Patients with ulcerative colitis were not tested or treated for iron deficiency anemia, University of Pennsylvania research found.

People with ulcerative colitis may need to pump some iron--but not the weight-lifting kind.

Research from the University of Pennsylvania showed that newly diagnosed patients in the Veterans Administration health care system were not consistently tested or treated for iron deficiency anemia.

Anemia is a condition in which the hemoglobin molecules--which carry oxygen throughout the body--are lower than normal. Iron is required for hemoglobin production. A simple blood test is available to check for anemia.

Ulcerative colitis damages intestinal tissue and can cause iron deficiency anemia because of blood loss through the intestine and poor absorption of iron. The amount of blood loss is often small so the iron deficiency occurs over an extended period, and patients may not have any obvious symptoms.

Nabeel Khan, MD, led the study of 836 patients diagnosed with ulcerative colitis between 2001 and 2011.

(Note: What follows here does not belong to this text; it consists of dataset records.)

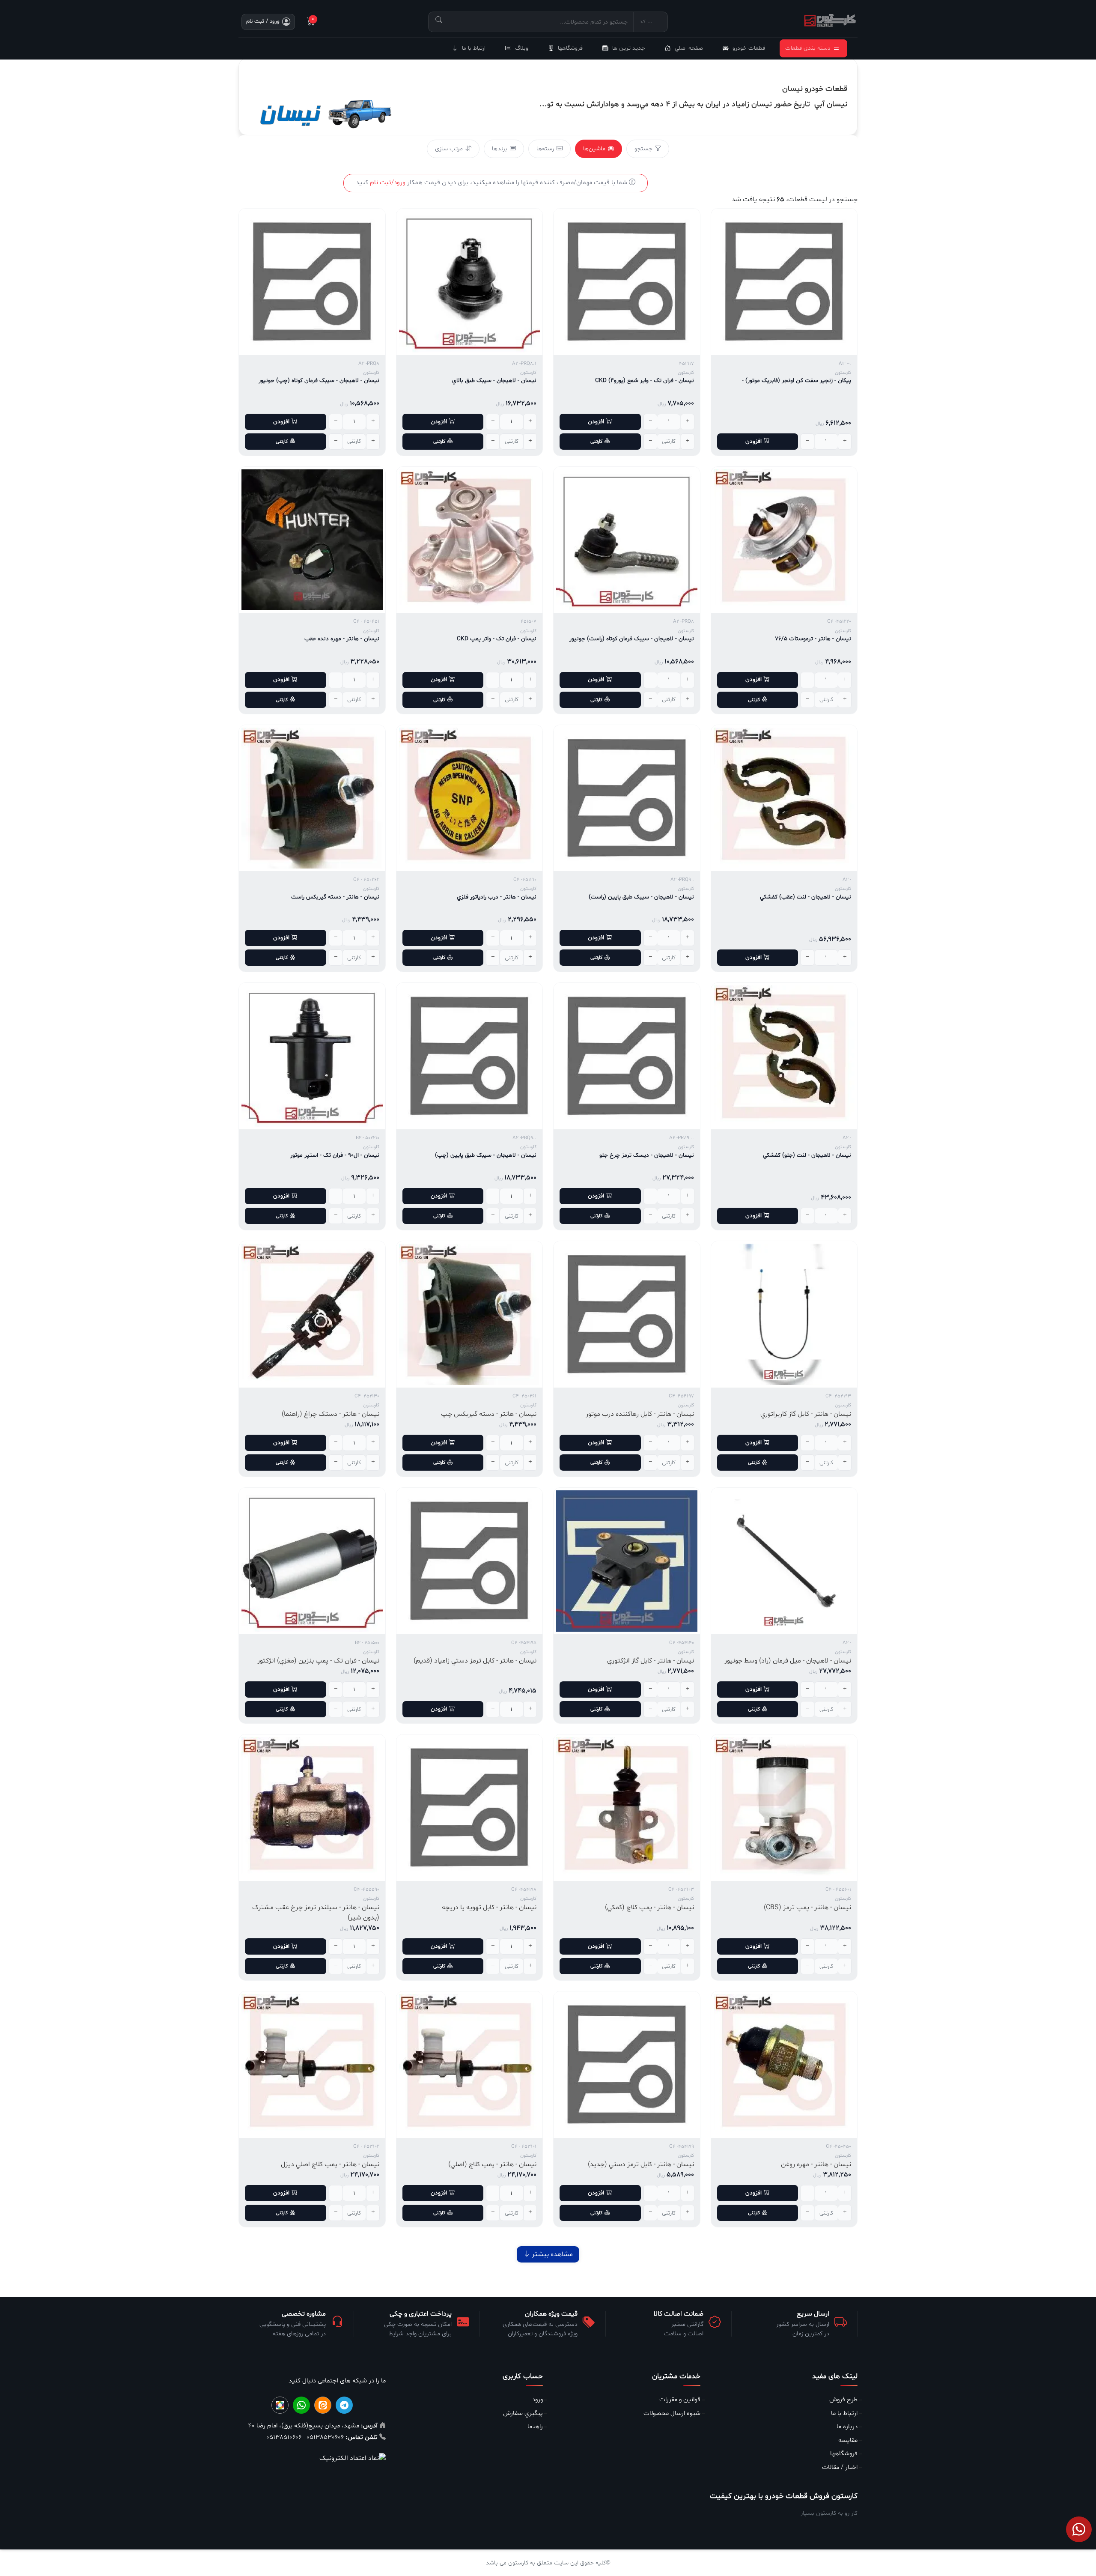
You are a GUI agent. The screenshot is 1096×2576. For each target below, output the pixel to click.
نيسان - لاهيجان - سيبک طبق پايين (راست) (641, 897)
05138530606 (324, 2437)
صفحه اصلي (689, 48)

Dr. Kahn is a gastroenterologist and an assistant professor at the University of Pennsylvania Perelman School of Medicine in Philadelphia.

Dr. Kahn and his colleagues found that over a period of eight years' follow-up, 70 percent of the patients developed anemia. They found that about one-third of the patients were never tested for iron deficiency.

Of those diagnosed, nearly one-fourth did not receive iron replacement therapy. Patients who had moderate to severe iron deficiency were more likely to be treated, which the authors suggested "could explain the high prevalence of moderate to severe iron deficiency anemia in our population, as they were not treated during the early stage of their anemia.”

Dr. Kahn and his colleagues recommended that testing and treatment for iron deficiency be added to the ulcerative colitis care quality indicators listed by the Crohn's and Colitis Foundation of America and the American Gastroenterology Association.

The study was published in the October issue of Inflammatory Bowel Diseases.

The study itself and Dr. Kahn were supported by a grant from Luitpold Pharmaceuticals which manufactures iron replacement products.

None of the other authors reported a conflict of interest.